Suricata 6.0.3_3 pass list missing all single IPs (alias, DNS)
-
@bmeeks If I change the alias to be type Network(s) and set OurIP/32, it immediately shows under View List. It was type Host(s).
Edit: pfSense lets me enter the ITS_Office alias there, but doesn't autocomplete it...it is autocompleting only the networks alias. Makes sense, just noting it. Have to enter IP/32 and have two places to change it.
Edit 2: Note the ITSMailGuard alias was type Network(s), which is consistent with that working.
-
I pulled up routers using 21.05 and 2.5.2 with Suricata 6.0.0_14 which has the Suricata_Trusted_Hosts alias set to Hosts(s) and working for IPs there.
-
I pulled up a 21.05 with Snort 4.1.4_3 and it is OK with IPs.
-
I suspect it is somehow related to the bugfix I linked, but I can't say with absolute certainty. I did not author that particular code fix. It was done by a Netgate staff developer. It's also possible, but not as likely, that something in pfSense 21.05.1 with respect to alias resolution changed.
-
@bmeeks said in Suricata pass list missing some IPs:
possible, but not as likely, that something in pfSense 21.05.1 with respect to alias resolution changed.
Using just one IP didnβt work so thatβs not related to an alias.

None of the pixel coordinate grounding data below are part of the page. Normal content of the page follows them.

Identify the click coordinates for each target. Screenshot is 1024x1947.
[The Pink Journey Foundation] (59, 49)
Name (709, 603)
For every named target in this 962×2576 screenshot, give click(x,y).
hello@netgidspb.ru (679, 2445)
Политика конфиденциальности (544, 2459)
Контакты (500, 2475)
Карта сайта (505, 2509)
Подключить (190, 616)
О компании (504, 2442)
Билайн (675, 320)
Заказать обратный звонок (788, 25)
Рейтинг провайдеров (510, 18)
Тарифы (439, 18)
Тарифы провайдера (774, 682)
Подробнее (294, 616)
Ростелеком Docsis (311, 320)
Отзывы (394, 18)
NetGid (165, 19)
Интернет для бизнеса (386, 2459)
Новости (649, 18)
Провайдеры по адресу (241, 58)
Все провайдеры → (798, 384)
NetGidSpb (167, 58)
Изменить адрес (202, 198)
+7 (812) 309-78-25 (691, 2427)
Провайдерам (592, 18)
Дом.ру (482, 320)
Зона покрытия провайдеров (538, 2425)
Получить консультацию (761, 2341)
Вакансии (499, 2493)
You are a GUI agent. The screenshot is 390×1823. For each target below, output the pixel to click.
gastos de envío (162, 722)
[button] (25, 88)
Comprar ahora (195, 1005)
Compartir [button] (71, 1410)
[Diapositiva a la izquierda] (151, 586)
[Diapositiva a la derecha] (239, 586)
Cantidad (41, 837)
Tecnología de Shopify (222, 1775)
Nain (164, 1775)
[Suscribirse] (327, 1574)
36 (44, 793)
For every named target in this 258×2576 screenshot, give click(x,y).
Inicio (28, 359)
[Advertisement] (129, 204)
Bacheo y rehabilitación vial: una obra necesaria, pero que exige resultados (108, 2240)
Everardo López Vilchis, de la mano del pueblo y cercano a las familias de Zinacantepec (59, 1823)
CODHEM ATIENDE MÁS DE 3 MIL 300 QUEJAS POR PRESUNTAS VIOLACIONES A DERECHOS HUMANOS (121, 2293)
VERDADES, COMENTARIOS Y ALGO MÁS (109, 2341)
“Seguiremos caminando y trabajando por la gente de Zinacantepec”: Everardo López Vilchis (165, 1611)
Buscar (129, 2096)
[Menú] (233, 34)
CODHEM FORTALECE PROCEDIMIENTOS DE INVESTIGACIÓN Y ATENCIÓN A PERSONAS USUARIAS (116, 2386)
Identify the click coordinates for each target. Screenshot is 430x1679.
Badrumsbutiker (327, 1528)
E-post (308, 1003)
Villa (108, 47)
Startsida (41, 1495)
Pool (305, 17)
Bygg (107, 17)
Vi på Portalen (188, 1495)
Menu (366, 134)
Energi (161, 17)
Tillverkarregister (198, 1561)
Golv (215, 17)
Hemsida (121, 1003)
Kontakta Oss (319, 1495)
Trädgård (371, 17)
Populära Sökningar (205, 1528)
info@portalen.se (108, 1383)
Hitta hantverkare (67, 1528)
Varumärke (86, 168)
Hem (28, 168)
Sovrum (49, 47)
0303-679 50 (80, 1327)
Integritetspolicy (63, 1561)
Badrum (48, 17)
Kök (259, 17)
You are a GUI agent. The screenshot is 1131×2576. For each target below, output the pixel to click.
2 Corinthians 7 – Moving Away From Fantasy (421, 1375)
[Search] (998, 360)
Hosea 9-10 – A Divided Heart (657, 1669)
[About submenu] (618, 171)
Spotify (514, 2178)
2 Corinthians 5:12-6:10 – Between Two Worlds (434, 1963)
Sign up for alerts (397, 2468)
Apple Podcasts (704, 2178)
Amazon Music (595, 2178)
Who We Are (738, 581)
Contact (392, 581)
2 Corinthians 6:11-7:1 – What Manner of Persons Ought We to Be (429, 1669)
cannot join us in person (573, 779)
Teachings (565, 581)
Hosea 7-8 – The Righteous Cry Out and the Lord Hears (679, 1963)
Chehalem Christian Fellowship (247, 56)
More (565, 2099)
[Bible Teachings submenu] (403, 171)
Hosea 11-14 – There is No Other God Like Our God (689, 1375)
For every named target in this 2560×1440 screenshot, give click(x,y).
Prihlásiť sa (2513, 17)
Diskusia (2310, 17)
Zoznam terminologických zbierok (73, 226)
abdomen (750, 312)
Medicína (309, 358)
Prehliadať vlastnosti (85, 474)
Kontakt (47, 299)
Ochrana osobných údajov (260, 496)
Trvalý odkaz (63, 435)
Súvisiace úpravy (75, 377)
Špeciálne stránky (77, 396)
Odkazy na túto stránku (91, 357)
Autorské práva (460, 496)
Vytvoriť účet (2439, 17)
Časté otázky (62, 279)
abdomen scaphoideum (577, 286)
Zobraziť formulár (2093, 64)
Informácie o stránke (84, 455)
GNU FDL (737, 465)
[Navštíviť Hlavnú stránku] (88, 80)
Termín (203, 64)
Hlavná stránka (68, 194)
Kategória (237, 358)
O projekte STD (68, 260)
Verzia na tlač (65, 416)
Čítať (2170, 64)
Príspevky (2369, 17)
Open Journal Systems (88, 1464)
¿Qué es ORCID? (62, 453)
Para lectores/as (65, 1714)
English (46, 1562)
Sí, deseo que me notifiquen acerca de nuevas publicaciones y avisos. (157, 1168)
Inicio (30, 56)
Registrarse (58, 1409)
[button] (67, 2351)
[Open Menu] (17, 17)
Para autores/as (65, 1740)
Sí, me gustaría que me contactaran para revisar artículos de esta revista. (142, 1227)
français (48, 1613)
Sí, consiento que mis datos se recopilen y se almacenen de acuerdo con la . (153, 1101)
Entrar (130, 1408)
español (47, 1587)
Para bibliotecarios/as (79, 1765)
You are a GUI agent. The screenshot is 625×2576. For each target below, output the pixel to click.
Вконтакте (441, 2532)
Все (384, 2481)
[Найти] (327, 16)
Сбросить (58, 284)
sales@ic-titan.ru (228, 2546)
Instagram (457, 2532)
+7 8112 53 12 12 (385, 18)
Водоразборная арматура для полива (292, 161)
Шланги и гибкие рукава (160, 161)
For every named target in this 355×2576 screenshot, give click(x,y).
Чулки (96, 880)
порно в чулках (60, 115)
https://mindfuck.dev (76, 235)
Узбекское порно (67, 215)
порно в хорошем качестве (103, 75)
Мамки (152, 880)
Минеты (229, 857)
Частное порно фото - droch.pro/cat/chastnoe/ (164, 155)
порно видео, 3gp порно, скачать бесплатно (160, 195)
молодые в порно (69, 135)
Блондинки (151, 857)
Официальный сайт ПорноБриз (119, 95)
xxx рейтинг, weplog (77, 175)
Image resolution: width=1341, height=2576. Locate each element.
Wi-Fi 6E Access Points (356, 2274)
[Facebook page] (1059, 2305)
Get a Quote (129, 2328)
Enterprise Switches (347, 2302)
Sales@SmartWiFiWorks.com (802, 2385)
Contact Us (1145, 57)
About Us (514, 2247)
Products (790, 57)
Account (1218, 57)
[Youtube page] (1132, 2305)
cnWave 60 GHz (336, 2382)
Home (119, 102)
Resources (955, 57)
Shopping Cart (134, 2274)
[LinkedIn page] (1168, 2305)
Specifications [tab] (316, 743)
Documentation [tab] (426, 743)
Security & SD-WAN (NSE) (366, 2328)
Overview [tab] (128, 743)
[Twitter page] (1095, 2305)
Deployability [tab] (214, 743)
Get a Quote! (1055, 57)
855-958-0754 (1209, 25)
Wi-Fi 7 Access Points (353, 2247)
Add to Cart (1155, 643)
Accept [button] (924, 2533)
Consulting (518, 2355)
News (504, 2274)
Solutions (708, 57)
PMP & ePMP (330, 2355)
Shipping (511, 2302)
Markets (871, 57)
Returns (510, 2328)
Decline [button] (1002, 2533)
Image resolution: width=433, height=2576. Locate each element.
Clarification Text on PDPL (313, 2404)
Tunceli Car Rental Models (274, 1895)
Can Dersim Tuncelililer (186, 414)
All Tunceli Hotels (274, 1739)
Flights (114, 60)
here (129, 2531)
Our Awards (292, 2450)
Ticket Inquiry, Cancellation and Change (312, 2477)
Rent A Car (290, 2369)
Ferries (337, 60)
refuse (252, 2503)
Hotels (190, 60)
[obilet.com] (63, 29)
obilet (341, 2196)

I can try upgrading other Suricata installs maybe tonight or tomorrow night but it should be easy to replicate if someone can:
- create alias, type Host
- add one ip to alias
- apply alias change
(- assign alias to pass list and restart Suricata) - click View List
-
@bmeeks I duplicated the behavior this morning on our internal 2.5.2 router simply by upgrading pfSense-pkg-suricata from 6.0.0_14 to 6.0.3_3. Notably it omits DNS, gateway, etc. ... anything that is configured or detected as an IP and not a /32. Changing aliases one at a time from Host(s) to Network(s) adds each to the pass list.
-
@steveits said in Suricata pass list missing some IPs:
@bmeeks I duplicated the behavior this morning on our internal 2.5.2 router simply by upgrading pfSense-pkg-suricata from 6.0.0_14 to 6.0.3_3. Notably it omits DNS, gateway, etc. ... anything that is configured or detected as an IP and not a /32. Changing aliases one at a time from Host(s) to Network(s) adds each to the pass list.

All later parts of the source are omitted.